Segment Open
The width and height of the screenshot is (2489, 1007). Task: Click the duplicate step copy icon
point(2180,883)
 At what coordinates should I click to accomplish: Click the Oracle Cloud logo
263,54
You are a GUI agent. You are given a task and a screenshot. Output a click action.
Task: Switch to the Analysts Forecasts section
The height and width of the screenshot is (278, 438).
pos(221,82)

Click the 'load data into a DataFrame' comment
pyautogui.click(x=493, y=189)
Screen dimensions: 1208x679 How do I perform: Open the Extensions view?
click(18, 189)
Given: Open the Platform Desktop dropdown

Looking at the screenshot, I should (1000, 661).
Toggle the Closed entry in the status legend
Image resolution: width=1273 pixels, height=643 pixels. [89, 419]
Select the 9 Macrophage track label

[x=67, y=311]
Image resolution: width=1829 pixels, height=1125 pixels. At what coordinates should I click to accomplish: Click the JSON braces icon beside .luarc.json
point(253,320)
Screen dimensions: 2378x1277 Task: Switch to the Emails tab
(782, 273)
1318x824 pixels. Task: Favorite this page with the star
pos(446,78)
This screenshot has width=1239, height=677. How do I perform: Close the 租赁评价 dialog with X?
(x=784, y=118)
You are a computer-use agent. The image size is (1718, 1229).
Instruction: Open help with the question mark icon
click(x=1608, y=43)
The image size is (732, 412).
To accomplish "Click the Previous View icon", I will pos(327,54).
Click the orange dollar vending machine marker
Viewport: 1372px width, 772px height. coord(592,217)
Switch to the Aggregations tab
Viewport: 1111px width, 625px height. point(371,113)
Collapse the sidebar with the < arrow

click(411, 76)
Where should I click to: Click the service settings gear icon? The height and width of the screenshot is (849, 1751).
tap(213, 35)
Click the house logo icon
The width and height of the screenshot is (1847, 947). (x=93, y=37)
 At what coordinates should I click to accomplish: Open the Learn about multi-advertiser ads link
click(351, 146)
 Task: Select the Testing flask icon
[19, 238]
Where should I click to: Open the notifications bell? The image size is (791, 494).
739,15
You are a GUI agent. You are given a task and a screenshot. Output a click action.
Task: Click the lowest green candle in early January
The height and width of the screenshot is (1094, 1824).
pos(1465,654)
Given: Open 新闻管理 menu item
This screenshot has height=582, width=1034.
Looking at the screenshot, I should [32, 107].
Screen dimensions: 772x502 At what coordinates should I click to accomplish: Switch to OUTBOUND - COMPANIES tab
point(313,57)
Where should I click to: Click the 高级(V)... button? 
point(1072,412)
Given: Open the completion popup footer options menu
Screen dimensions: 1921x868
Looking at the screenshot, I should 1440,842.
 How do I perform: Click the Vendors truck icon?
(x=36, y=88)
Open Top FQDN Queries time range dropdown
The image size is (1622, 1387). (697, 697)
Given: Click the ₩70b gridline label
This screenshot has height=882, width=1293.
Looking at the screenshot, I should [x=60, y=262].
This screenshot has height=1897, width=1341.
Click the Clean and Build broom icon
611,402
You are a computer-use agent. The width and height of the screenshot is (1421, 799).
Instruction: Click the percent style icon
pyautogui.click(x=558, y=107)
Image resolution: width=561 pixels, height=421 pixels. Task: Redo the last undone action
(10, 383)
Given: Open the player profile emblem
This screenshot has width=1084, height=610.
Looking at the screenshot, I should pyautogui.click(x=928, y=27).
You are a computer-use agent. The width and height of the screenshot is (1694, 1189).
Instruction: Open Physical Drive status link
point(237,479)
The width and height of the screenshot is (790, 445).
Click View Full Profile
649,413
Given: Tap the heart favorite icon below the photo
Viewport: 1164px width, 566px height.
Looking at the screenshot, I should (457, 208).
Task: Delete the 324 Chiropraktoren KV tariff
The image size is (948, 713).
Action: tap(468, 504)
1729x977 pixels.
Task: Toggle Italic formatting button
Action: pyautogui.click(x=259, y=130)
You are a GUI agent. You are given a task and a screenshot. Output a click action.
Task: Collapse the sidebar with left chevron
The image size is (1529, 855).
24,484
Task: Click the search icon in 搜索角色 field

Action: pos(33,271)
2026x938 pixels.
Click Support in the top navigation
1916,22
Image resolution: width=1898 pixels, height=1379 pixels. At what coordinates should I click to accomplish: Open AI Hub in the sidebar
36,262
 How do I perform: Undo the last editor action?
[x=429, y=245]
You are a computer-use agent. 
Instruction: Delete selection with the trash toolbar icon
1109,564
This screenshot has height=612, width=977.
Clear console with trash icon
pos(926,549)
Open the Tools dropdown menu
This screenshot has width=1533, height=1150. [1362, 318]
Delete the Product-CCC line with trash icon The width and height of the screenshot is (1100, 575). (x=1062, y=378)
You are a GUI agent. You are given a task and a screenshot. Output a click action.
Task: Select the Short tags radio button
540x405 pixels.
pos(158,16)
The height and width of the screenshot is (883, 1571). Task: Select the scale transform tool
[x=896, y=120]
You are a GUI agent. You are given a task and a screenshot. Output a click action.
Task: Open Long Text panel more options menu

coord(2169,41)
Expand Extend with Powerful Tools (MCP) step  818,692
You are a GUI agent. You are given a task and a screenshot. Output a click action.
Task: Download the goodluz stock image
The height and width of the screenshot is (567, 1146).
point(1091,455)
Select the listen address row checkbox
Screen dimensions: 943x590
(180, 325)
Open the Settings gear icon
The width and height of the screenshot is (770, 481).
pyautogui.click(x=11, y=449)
Segment Closed
Reproduce the lines of the entries above from the one with "Clear console with trash icon" to the one with "Task: Select the Short tags radio button", both included, exactly and without any other line.

● Answer area
Clear console with trash icon
pos(926,549)
Open the Tools dropdown menu
This screenshot has width=1533, height=1150. [1362, 318]
Delete the Product-CCC line with trash icon The width and height of the screenshot is (1100, 575). (x=1062, y=378)
You are a GUI agent. You are given a task and a screenshot. Output a click action.
Task: Select the Short tags radio button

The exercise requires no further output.